=== Page extract ===

Search code examples
c++parsingboostboost-spirit-x3

Boost Spirit X3 Skip Parser Implementation?


For the current grammar I am parsing with X3, whitespace and Perl-style comments are ignored.

It seems to me that a skip parser in X3 is just a normal parser, and whatever input it consumes is considered "skipped." I came up with this:

namespace x3 = boost::spirit::x3;
auto const blank_comment = 
   x3::blank | x3::lexeme[ '#' >> *(x3::char_ - x3::eol) >> x3::eol ];

On parsing a very basic input (a couple comment lines and one quoted string line), this seems to work well. (Live on Coliru)

However, as I can't find any documentation on the matter and the details of current skip parsers are tucked away in an intricate system of templates, I was hoping for some input.

  1. Is this the proper way of defining a "skip parser"? Is there a standard method?
  2. Are there performance concerns with an implementation like this? How would it be improved?

I previously searched SO for the details, and found an answer using Qi (Custom Skip Parser with Boost::Spirit). As I never learned Qi, much of the details are hard to follow. The method I described above seems more intuitive.


Solution

  • Yeah that's fine.

=== Extracted information ===

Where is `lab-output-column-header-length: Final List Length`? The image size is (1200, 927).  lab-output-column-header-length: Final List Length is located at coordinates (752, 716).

===
=== Extracted information ===

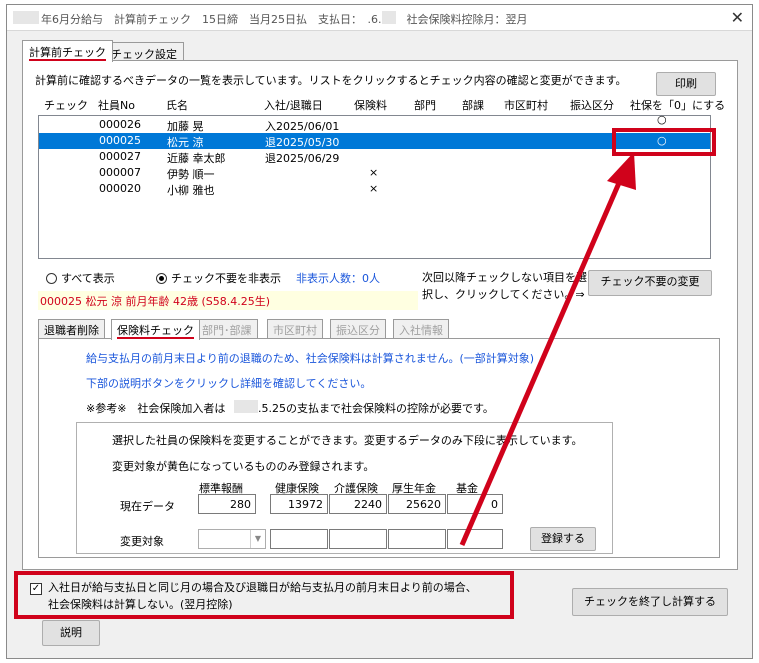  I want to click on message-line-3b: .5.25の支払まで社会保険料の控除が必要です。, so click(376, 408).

===

▸ **Task item**: Please copy out the Boost Spirit X3 skip parser thread word for word, from its first line to its last. The material above is separate and stands on its own.

▸ **Response**:
Search code examples
c++parsingboostboost-spirit-x3

Boost Spirit X3 Skip Parser Implementation?


For the current grammar I am parsing with X3, whitespace and Perl-style comments are ignored.

It seems to me that a skip parser in X3 is just a normal parser, and whatever input it consumes is considered "skipped." I came up with this:

namespace x3 = boost::spirit::x3;
auto const blank_comment = 
   x3::blank | x3::lexeme[ '#' >> *(x3::char_ - x3::eol) >> x3::eol ];

On parsing a very basic input (a couple comment lines and one quoted string line), this seems to work well. (Live on Coliru)

However, as I can't find any documentation on the matter and the details of current skip parsers are tucked away in an intricate system of templates, I was hoping for some input.

  1. Is this the proper way of defining a "skip parser"? Is there a standard method?
  2. Are there performance concerns with an implementation like this? How would it be improved?

I previously searched SO for the details, and found an answer using Qi (Custom Skip Parser with Boost::Spirit). As I never learned Qi, much of the details are hard to follow. The method I described above seems more intuitive.


Solution

  • Yeah that's fine.